---- Records shown

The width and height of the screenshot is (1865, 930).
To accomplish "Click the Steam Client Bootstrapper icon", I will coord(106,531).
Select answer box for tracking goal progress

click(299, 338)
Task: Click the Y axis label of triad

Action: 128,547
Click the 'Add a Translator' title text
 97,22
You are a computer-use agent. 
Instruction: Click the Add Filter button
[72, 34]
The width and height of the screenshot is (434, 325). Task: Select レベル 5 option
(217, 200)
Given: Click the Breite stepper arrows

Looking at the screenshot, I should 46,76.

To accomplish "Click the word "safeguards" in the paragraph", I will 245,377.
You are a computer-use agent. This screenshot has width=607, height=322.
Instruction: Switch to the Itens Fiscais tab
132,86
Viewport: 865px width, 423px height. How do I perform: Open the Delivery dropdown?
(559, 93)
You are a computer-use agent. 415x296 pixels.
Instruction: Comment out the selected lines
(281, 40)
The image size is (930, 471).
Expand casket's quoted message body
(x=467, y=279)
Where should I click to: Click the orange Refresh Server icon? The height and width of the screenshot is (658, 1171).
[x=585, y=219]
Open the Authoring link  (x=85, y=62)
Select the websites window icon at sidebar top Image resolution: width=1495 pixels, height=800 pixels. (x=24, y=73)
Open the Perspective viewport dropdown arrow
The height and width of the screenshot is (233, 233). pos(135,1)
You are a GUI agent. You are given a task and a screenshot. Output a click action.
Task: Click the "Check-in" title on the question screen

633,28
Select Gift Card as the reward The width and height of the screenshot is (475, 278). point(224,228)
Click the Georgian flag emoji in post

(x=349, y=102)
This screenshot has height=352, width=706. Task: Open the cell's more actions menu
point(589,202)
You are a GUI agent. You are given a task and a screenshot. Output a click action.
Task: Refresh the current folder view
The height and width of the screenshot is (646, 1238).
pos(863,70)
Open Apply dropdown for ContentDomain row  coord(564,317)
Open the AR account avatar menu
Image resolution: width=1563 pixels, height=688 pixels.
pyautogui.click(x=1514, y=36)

--------

Task description:
Line by line, reproduce the material exactly.

Expected answer:
The width and height of the screenshot is (1865, 930).
To accomplish "Click the Steam Client Bootstrapper icon", I will coord(106,531).
Select answer box for tracking goal progress

click(299, 338)
Task: Click the Y axis label of triad

Action: 128,547
Click the 'Add a Translator' title text
 97,22
You are a computer-use agent. 
Instruction: Click the Add Filter button
[72, 34]
The width and height of the screenshot is (434, 325). Task: Select レベル 5 option
(217, 200)
Given: Click the Breite stepper arrows

Looking at the screenshot, I should 46,76.

To accomplish "Click the word "safeguards" in the paragraph", I will 245,377.
You are a computer-use agent. This screenshot has width=607, height=322.
Instruction: Switch to the Itens Fiscais tab
132,86
Viewport: 865px width, 423px height. How do I perform: Open the Delivery dropdown?
(559, 93)
You are a computer-use agent. 415x296 pixels.
Instruction: Comment out the selected lines
(281, 40)
The image size is (930, 471).
Expand casket's quoted message body
(x=467, y=279)
Where should I click to: Click the orange Refresh Server icon? The height and width of the screenshot is (658, 1171).
[x=585, y=219]
Open the Authoring link  (x=85, y=62)
Select the websites window icon at sidebar top Image resolution: width=1495 pixels, height=800 pixels. (x=24, y=73)
Open the Perspective viewport dropdown arrow
The height and width of the screenshot is (233, 233). pos(135,1)
You are a GUI agent. You are given a task and a screenshot. Output a click action.
Task: Click the "Check-in" title on the question screen

633,28
Select Gift Card as the reward The width and height of the screenshot is (475, 278). point(224,228)
Click the Georgian flag emoji in post

(x=349, y=102)
This screenshot has height=352, width=706. Task: Open the cell's more actions menu
point(589,202)
You are a GUI agent. You are given a task and a screenshot. Output a click action.
Task: Refresh the current folder view
The height and width of the screenshot is (646, 1238).
pos(863,70)
Open Apply dropdown for ContentDomain row  coord(564,317)
Open the AR account avatar menu
Image resolution: width=1563 pixels, height=688 pixels.
pyautogui.click(x=1514, y=36)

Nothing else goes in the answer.